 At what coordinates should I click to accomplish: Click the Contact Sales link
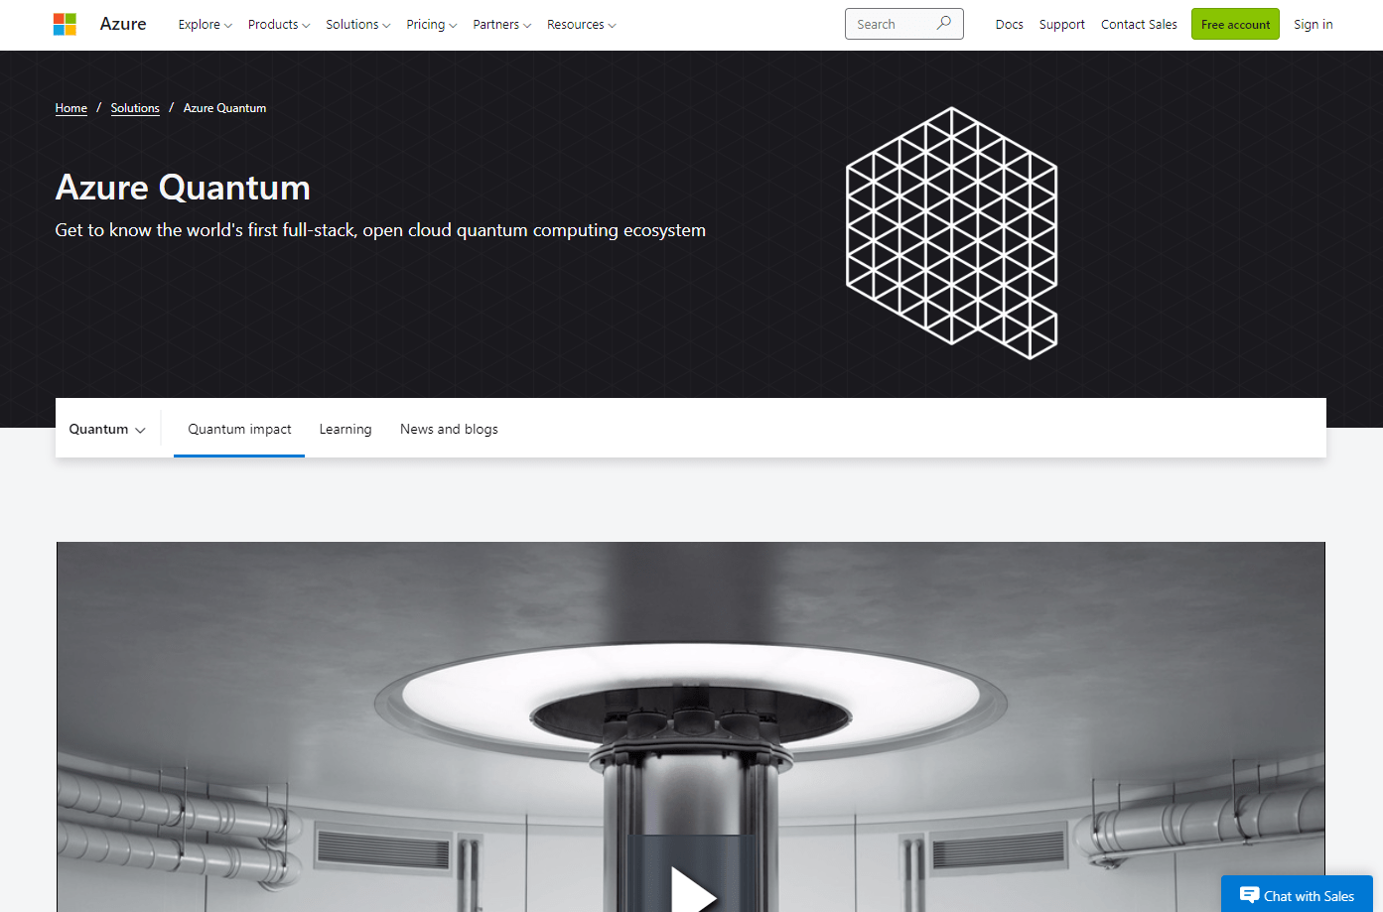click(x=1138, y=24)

--

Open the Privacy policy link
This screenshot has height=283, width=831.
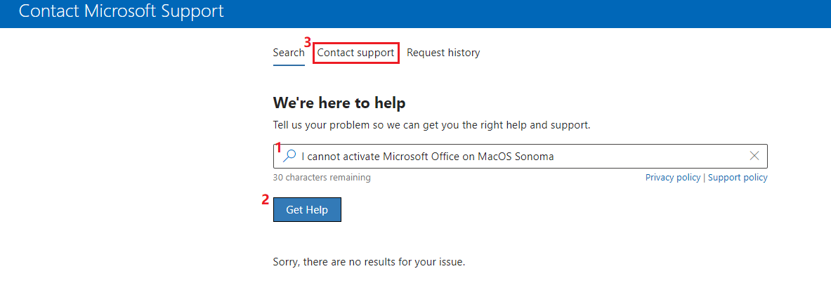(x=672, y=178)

## What is needed
Reproduce every row from the line containing "At what coordinates" down to the line containing "click(x=1138, y=24)", both included, and offset each coordinate in the answers by -109. Omit the pictures from your reproduction.

## Answer below
 At what coordinates should I click to accomplish: Click the Contact Sales link
click(x=1029, y=-85)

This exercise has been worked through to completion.